Combining the genotypes of SMN1 exons 7 & 8 and NAIP genes, Five genotypes were determined (Table 12), SMN1 exons 7 & 8 with NAIP del + 1 or 2 copies of SMN2 genotype were the most common type I patients, accounting for 53.3% (16/30) of patients. SMN1 exons 7 & 8 del with NAIP no del +2 or 3 or 4 copies of SMN2 genotype were the most common type II patients, accounting for 65.7% (23/35) of patients. SMN1 exons 7 & 8 with NAIP no del + 2 copy SMN2 genotype were the most common controls.
We sequenced the SMN1 gene for this work, SMN2 and NAIP genes on 10 of SMA patients (I&II) and 5 of controls in order to find mutations of SMA.
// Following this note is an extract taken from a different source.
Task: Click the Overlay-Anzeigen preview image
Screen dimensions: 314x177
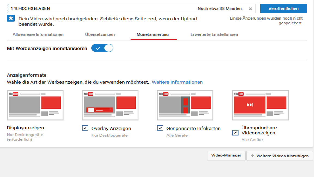Action: click(x=110, y=105)
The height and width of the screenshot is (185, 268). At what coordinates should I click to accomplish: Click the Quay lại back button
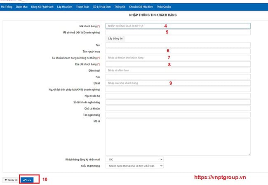pos(10,180)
Table lists the SNPs having the highest significance (11). A total of 4 SNPs in SMN1, namely C -859G p.(Ala2Gly) was found in SMA patients as (Type 1 equals two copies of SMN2, while Type 2 equals three copies of SMN2.). Causes an amino acid change from Ala to Gly at position 2. this variant has previously been described as disease causing for Spinal muscular atrophy (Tan et al., 2020), G-711A was found to be most significant with identification in SMA type II = 3 copies of SMN2, T-1040A was found to be most significant with identification in SMA type I = 2 copies of SMN2, and T-1058A was found in SMA patients as (Type 1 is two copies of SMN2, and Type 2 is three copies of SMN2) (NG_008691.1).
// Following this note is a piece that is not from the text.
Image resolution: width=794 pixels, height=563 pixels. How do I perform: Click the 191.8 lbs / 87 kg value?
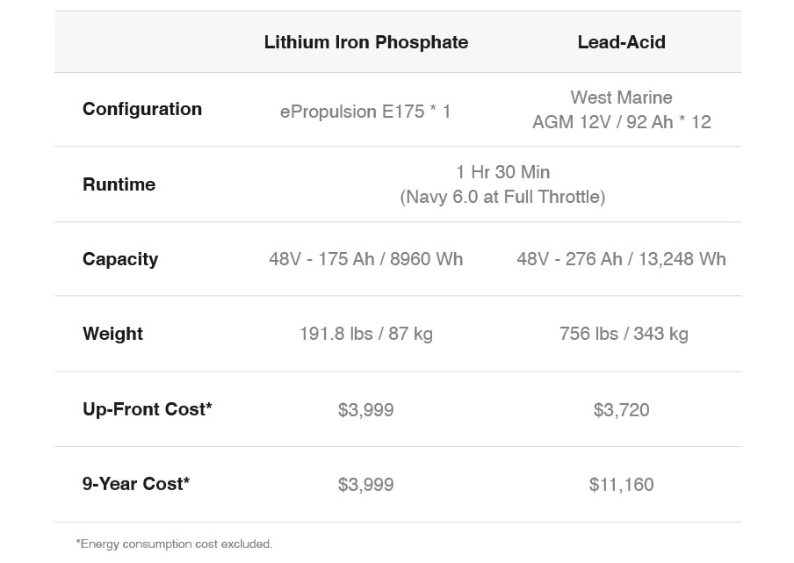pyautogui.click(x=365, y=334)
Four variants that are also usually in SMN2, G-1102C, G-1119C, G-1093T and G-1094T were found to be most significant with identification in SMA type I = 2 copies (NM_022875.3) .
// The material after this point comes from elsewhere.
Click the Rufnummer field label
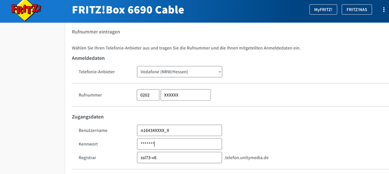 tap(90, 95)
A total of 3 SNPs in NAIP, namely G-711A was found to be most significant with identification in SMA type II = 3 copies of SMN2, T-1040A was found to be most significant with identification in SMA type I = 1 copy of SMN2 with NAIP 5 deletion and T-1058A was found in SMA patients as (Type 1 equals two copies of SMN2, while Type 2 equals three copies of SMN2). (NM_001346870.2)
In summary, we conducted an investigation comparing the gene copy numbers and genetic polymorphisms of SMN1, SMN2, and NAIP genes in both SMA patients and healthy individuals in Egypt. Our findings demonstrate a strong correlation between SMN2 copy number and SMA disease severity, suggesting that the identification of SMN2 copy number could be an effective predictor of the type of SMA disease. Moreover, we discovered that the deletion of the NAIP gene was linked to SMA severity. Combining the analysis of NAIP deletion with the evaluation of SMN2 copy number enhances the predictive capacity of this approach for SMA severity. Alleles carrying a homozygous absence of SMN1 exons 7 and 8 in combination with NAIP exon 5 deletion are recognized as severe alleles. The gene structures of SMN and NAIP were also different between the SMA patients and healthy controls, exist and can affect the SMA phenotype.